Der FC Basel ist wieder in der Spur. Nach der dramatischen ersten Saisonniederlage gegen YB gaben sich die Basler gegen den Aufsteiger aus Lugano keine Blösse und gewannen in gewohnter Manier mit 3:1.

Überragender Mann auf dem Platz war einmal mehr Luca Zuffi. Der 25-Jährige hatte am Samstag gleich doppelt Grund zur Freude. Vor der Partie gegen Lugano hatte er seinen Vertrag beim Serienmeister verlängert und auf dem Platz gelang ihm dann ein sehenswertes Doppelpack, das am Schluss noch mit einem Assist gekrönt wurde.

Mit acht Vorlagen glänzte der Mittelfeldstratege in der Liga bisher hauptsächlich als Vorbereiter. Gegen Lugano trat Zuffi nun erstmals auch als Torschütze in Erscheinung. Damit ist er in den letzten drei Saisonspielen an sechs der acht Basler Treffer direkt beteiligt und das, obwohl er gegen Bern erst nach der Pause eingewechselt wurde. Möglicherweise auch ein Grund für die Niederlage der Basler.

Zuffi fühlt sich wohl in Basel

Man hat das Gefühl, dass Zuffi den Ball momentan treffen kann, wie er will. Seine Schüsse finden den Weg ins Tor. FCB-Trainer Urs Fischer, der Zuffi bereits in Thun trainierte, ist von der Entwicklung seines Schützlings nicht überrascht. «Das ist kein Zufall, der Bursche weiss, wie man den Ball treffen muss», sagt Fischer nach der Partie.

Schön für Fischer und den FCB ist auch die vorzeitige Vertragsverlängerung des gebürtigen Winterthurers. «Für mich ist das ein schöner Tag. Ich habe mich in Basel gut eingelebt und fühle mich in der Stadt und der Mannschaft sehr wohl. Das ist sehr wichtig, um erfolgreich Fussball zu spielen.», begründet Zuffi seine Entscheidung, die ihm nicht schwergefallen ist. Es sei ein schönes Zeichen vom Verein, seinen Vertrag vorzeitig bis 2018 zu verlängern.
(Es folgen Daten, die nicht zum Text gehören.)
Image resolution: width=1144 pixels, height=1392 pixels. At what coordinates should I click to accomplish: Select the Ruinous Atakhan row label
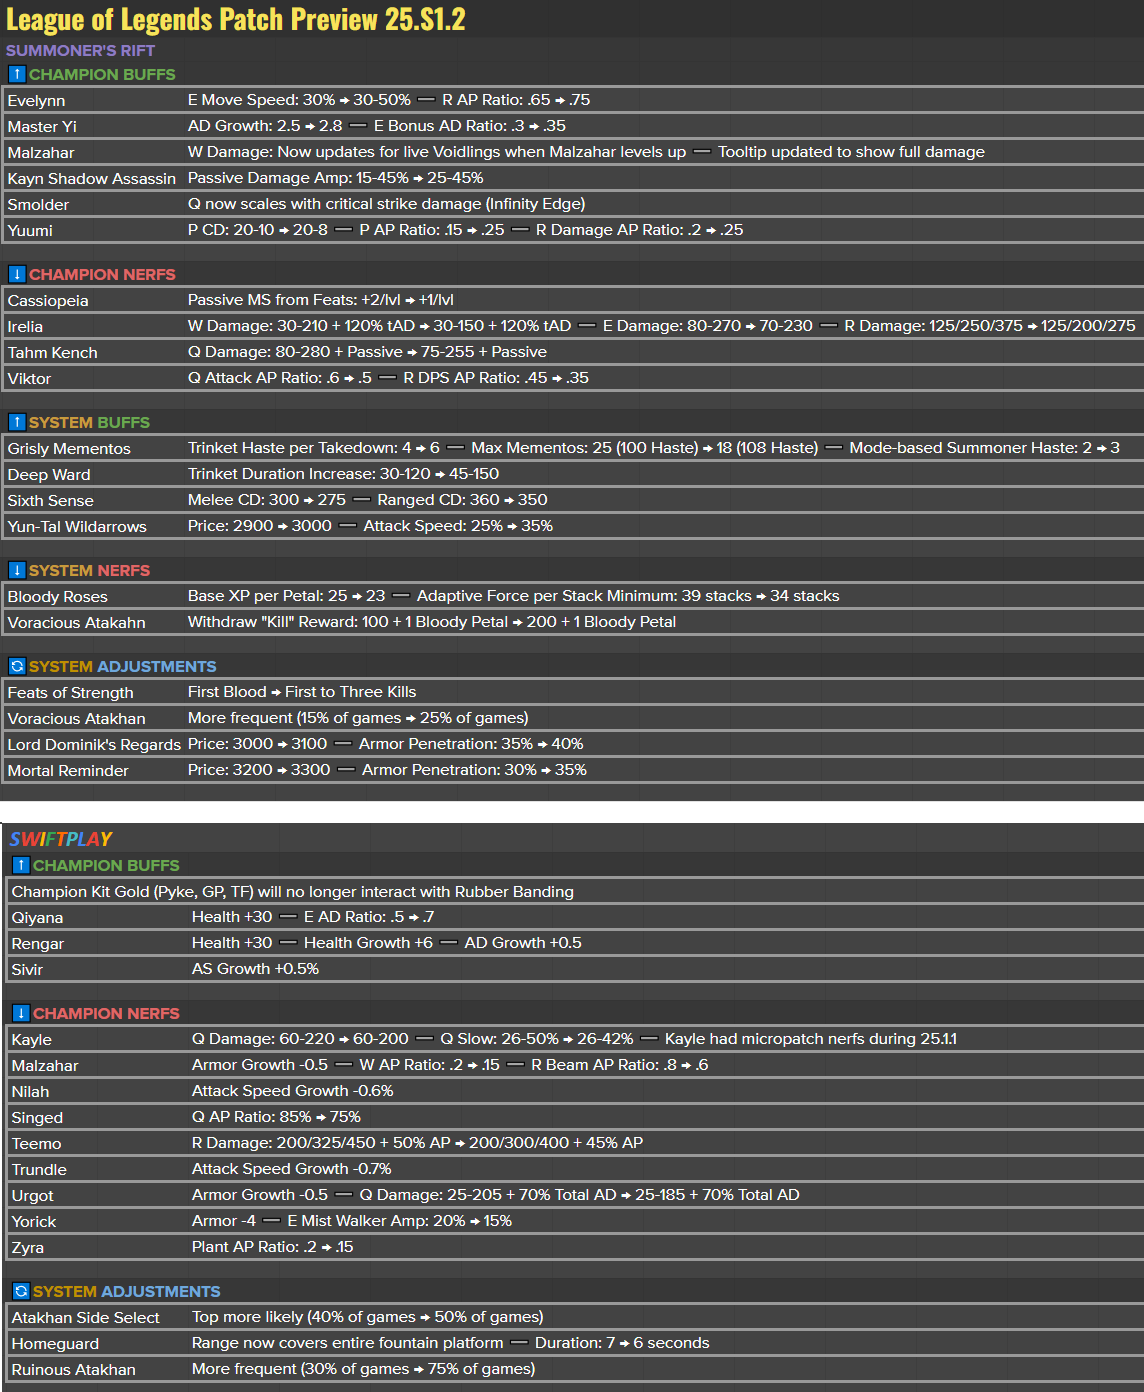pyautogui.click(x=73, y=1370)
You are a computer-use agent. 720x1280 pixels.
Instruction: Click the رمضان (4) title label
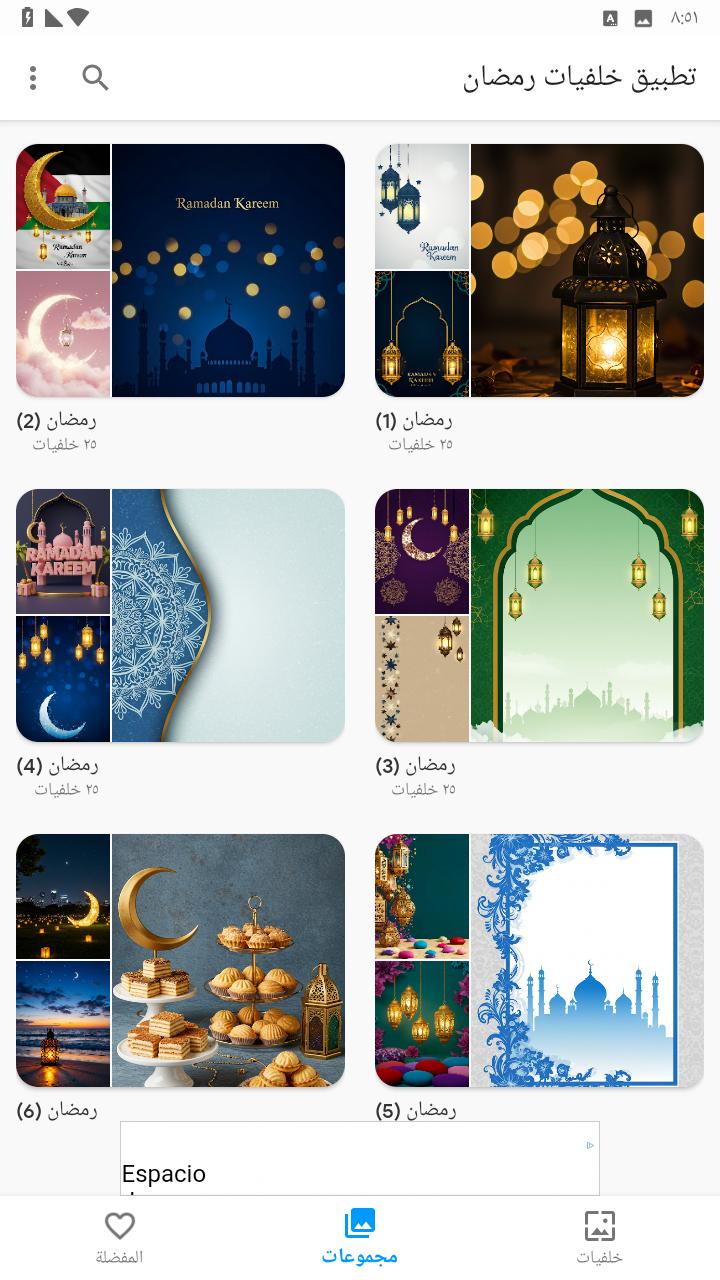coord(57,766)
Noch keinen Kontakt zu Petkovic

Konserviert Zuffi diese Form, ist er sicher bald ein Thema für Vladimir Petkovic und die Nationalmannschaft. In den letzten Spielen gegen England und Slowenien fehlte der Schweizer Fussballnati ein Spieler wie Zuffi, der jederzeit den entscheidenden Pass geben oder im Alleingang ein Tor erzielen kann. Zuffi selbst hat sich nach eigener Aussage noch keine Gedanken zum Thema Nationalmannschaft gemacht: «Wenn ein Anruf kommen sollte, dann kommt er, aber bisher gab es noch keinerlei Kontakt.»

Am Donnerstag kommt es für Zuffi und den FC Basel im St. Jakob-Park zum Wiedersehen mit Lech Posen. Die Polen hatten in der zweiten Champions-League-Qualifikationsrunde gegen Basel den Kürzeren gezogen und befinden sich seitdem in der Krise. Aus den letzten acht Partien in der polnischen Liga holte der letztjährige Meister nur zwei mickrige Punkte und findet sich völlig überraschend am Tabellenende wieder. Die Basler wollen nach dem Sieg gegen Florenz nachlegen. Mit Luca Zuffi in Topform sollte das klappen.